___ TRECHO

Por Daura Campos.
Bo Burnham é um comediante, músico e multi-artista norte-americano que se tornou conhecido em 2006 com a viralização de seus vídeos no YouTube. Em sua prática artística, Bo converge apresentações presenciais e virtuais. Seu último especial, Inside, nos convida a refletir sobre como a forma que consumimos a mídia audiovisual nos últimos anos, especialmente durante a Pandemia, pode afetar nossa saúde mental.
De forma geral, produtos audiovisuais contam com diferentes formas de exibição: programas de televisão na TV, filmes no cinema e músicas em rádios. Contudo, o avanço tecnológico possibilitou que todos estes produtos fossem consumidos em nossos smartphones e notebooks. É sobre esse contexto que Bo Burnham pretende reflexionar.
É importante apontar desafio que foi colocado diante do artista, considerando as expressões artísticas através das quais desenvolve seu trabalho: a comédia de stand-up e a apresentação musical. Ambas tem em comum a presença do palco e da audiência, assim como as dinâmicas sociais deste meio, que determinam os papeis do performer e dos espectadores.
Inside foi produzido na casa do artista e seu nome é incansavelmente repetido na ficha técnica. O especial é um projeto DIY* de Bo, mas que conta com o orçamento médio de qualquer outra produção da Netflix.

______

▸ EXERCÍCIO 1
Responda com base no trecho sobre Bo Burnham:
(a) Em que ano Bo Burnham ficou conhecido, e por causa de quê?
(b) Quais são as duas formas de expressão artística em que ele desenvolve seu trabalho?
(c) Onde o especial Inside foi produzido?
▸ EXERCÍCIO 2
Continue o trecho sobre Bo Burnham a partir da última frase.

___ MATERIAL DE APOIO

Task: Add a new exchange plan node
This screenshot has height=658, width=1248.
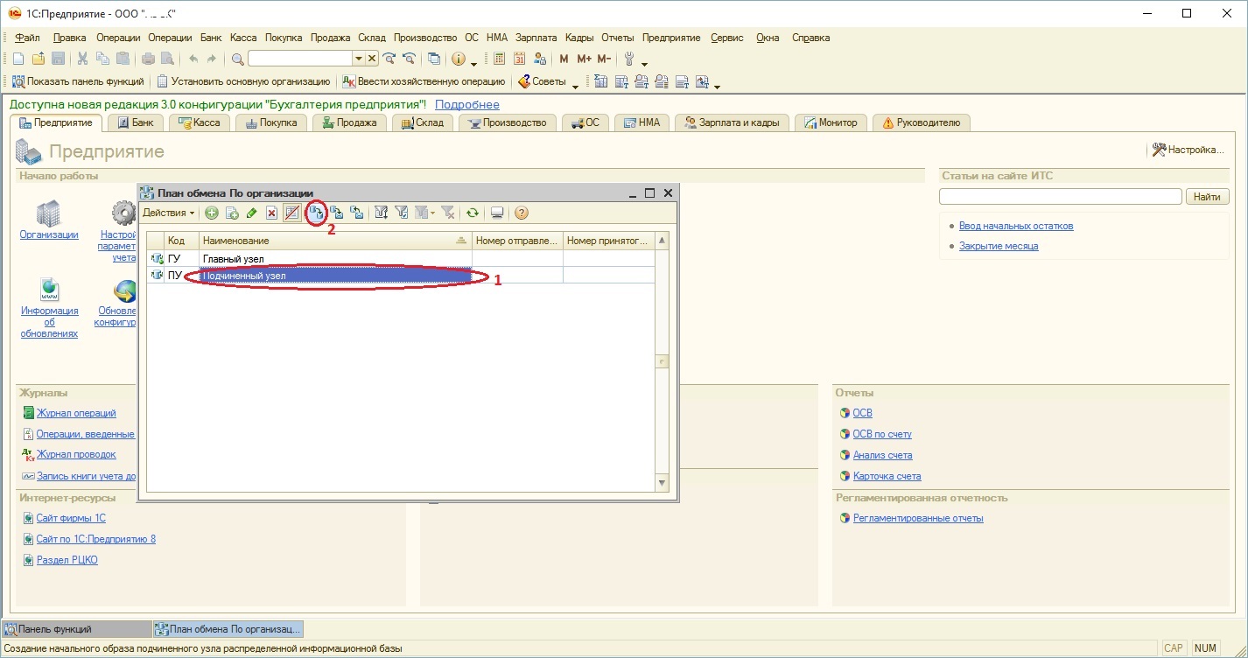Action: click(x=212, y=213)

______

▸ RESPOSTA 1
(a) Em 2006, com a viralização de seus vídeos no YouTube.
(b) A comédia de stand-up e a apresentação musical.
(c) Na casa do artista.

▸ RESPOSTA 2
O especial se inicia com a música Content, que fala sobre o decadente estado mental do artista em virtude do isolamento social e da falta de perspectiva em relação ao seu trabalho, o que é explicitado pelo verso I’m sitting down, writing jokes / Singing silly songs**. Já a necessidade de criar conteúdos para se manter relevante no ambiente acelerado da Internet, assinalado pela insaciedade do público diante da infinidade de conteúdos virtuais, é referenciado no verso But look, I made you some content / Daddy made you your favorite / Open wide***
Esses sentimentos são ecoados, também, nas performances de Don’t Wanna Know. Bo, em uma tentativa de criar vinculações, interpela o espectador, questionando-o sobre onde ele está assistindo ao especial, ou se as músicas estão tocando no plano de fundo de qualquer outra atividade que ele está realizando. Em Welcome to the Internet, por sua vez, o artista mais uma vez referencia seu próprio ofício, listando as diferentes formas de consumir os mais diversos conteúdos na Internet.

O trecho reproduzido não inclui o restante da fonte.